Theoretical yield of Al₂O₃: 1.50 mol.
[tex]2 \; \text{Al} + \dfrac{3}{2} \; \text{O}_2 \to {\bf 1} \; \text{Al}_2\text{O}_3[/tex];
[tex]4 \; \text{Al} + 3 \; \text{O}_2 \to 2 \; \text{Al}_2\text{O}_3 \; \textit{Balanced}[/tex].
How many moles of aluminum oxide formula units will be produced if aluminum is the limiting reactant?
Aluminum reacts to aluminum oxide at a two-to-one ratio.
[tex]3.00 \times \dfrac{1}{2} = 1.50 \; \text{mol}[/tex].
As a result, 3.00 moles of aluminum will give rise to 1.50 moles of aluminum oxide.
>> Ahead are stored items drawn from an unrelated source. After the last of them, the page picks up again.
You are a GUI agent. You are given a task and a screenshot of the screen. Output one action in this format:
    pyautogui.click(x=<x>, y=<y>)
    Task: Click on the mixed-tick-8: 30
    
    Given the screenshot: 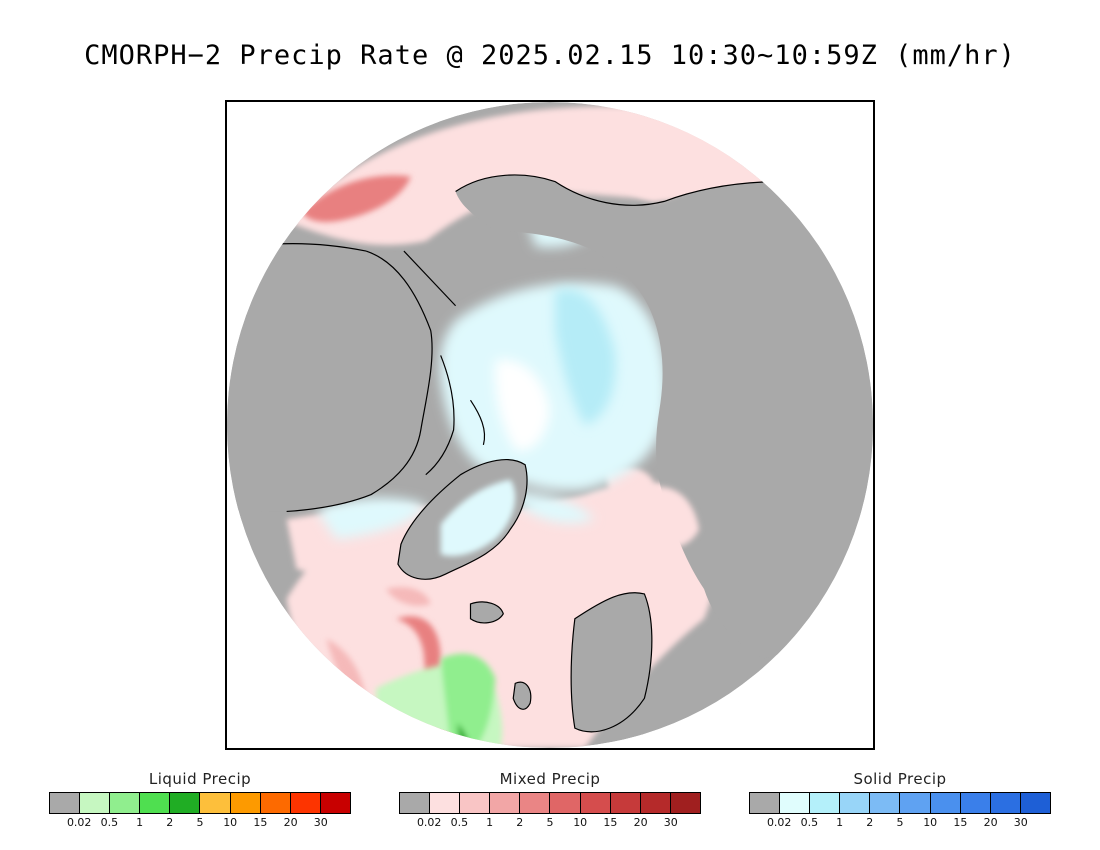 What is the action you would take?
    pyautogui.click(x=670, y=822)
How many moles of aluminum oxide formula units will be produced if oxygen is the limiting reactant?
Oxygen reacts to produce aluminum oxide at a three-to-two ratio.
[tex]2.55 \times \dfrac{2}{3} = 1.70 \; \text{mol}[/tex]
As a result, 2.55 moles of oxygen will give rise to 1.70 moles of aluminum oxide.
How many moles of aluminum oxide formula units will be produced?
Aluminum is the limiting reactant. Only 1.50 moles of aluminum oxide formula units will be produced. 1.70 moles isn't feasible since aluminum would run out by the time 1.50 moles was produced.